3.3 Internationalization (i18n)

  • Route-Driven: Language switching is implemented via the URL path (/[lang]/).
  • Automatic Detection: middleware.ts intercepts requests and automatically redirects to the appropriate language path based on the Accept-Language header or a cookie.
  • Dynamic Loading: The getDictionary function in lib/dictionary.ts asynchronously loads the corresponding messages/*.json file based on the lang parameter, enabling code splitting.

3.4 State & Connection Lifecycle (In-App Navigation)
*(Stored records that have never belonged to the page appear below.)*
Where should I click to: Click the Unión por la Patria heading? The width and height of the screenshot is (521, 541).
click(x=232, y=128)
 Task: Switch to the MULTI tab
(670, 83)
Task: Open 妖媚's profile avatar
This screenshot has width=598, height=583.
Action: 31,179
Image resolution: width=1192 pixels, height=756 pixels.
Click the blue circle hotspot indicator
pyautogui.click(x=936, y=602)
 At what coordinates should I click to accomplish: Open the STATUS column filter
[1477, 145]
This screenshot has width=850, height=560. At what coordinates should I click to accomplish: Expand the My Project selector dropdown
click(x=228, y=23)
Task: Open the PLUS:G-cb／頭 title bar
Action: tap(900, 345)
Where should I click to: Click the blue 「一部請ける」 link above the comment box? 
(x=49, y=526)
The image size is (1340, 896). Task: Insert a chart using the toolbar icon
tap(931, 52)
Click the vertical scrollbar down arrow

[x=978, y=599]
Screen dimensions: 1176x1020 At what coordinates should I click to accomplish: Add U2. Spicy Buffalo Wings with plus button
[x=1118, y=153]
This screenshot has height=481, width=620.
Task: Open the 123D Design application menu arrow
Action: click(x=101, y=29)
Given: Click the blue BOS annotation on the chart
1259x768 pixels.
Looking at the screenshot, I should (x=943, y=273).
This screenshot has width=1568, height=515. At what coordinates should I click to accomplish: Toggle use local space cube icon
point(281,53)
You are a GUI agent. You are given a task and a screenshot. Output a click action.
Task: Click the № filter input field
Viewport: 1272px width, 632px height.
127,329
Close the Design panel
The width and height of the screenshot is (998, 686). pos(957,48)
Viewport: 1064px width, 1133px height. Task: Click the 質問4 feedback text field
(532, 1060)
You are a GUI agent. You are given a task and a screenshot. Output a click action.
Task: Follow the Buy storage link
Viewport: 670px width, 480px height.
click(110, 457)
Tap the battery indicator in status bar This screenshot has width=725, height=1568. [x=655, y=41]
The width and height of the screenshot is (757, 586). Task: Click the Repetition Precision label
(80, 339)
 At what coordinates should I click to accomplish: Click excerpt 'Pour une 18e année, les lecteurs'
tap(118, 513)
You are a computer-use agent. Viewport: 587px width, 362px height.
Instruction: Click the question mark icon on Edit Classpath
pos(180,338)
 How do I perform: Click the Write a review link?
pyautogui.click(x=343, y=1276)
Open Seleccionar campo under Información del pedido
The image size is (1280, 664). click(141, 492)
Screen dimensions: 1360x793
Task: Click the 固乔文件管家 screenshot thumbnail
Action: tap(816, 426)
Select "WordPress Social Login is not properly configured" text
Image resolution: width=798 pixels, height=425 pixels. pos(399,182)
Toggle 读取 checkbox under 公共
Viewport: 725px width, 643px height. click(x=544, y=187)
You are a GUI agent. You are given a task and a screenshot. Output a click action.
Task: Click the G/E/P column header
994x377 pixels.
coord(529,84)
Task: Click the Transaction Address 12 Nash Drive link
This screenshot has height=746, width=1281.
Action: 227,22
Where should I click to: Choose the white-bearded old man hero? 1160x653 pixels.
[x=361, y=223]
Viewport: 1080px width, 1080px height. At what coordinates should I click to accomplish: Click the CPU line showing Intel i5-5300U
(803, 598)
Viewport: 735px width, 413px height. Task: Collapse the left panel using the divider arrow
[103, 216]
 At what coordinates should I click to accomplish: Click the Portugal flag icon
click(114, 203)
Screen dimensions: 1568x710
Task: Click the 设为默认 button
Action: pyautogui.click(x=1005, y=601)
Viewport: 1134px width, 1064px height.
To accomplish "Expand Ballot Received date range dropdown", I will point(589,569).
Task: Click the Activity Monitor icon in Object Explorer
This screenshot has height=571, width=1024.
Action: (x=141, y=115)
  • Singleton Store (Zustand): frontend/stores/fileTransferStore.ts is a module-level singleton, preserving in-memory state across routes (e.g., share content, files to send, received files/meta, progress states).
  • Singleton Connection Service (webrtcService): frontend/lib/webrtcService.ts holds RTCPeerConnection/RTCDataChannel and FileSender/FileReceiver as a singleton. App Router page switches do not tear it down.
  • Effect: In the same browser tab, in-app navigation (App Router page switches) does not interrupt ongoing transfers, and selected/received content remains intact.
  • Boundary: Page refresh/closing the tab or opening in a new tab is not covered; when changing layout hierarchy/SSR behavior, avoid cleaning the connection in layout unmount.
  • Note: Do not call webrtcService.leaveRoom() or reset the global Store inside route-change side effects; only do so on explicit user actions.

4. Summary and Outlook

The current frontend architecture successfully deconstructs a complex WebRTC application into a series of clean, maintainable modules through layered design and Hook-centric logic encapsulation. The boundaries between UI, business logic, and underlying libraries are clear, laying a solid foundation for future feature expansion and maintenance.

Future areas for optimization include:

  • Adding Unit/Integration Tests: Writing test cases for core Hooks (useWebRTCConnection, etc.) and utility classes in lib.
  • Bundle Analysis: Regularly analyzing the bundle size with @next/bundle-analyzer to identify optimization opportunities.
  • Component Library Enhancement: Continuously refining and polishing the common components in components/common.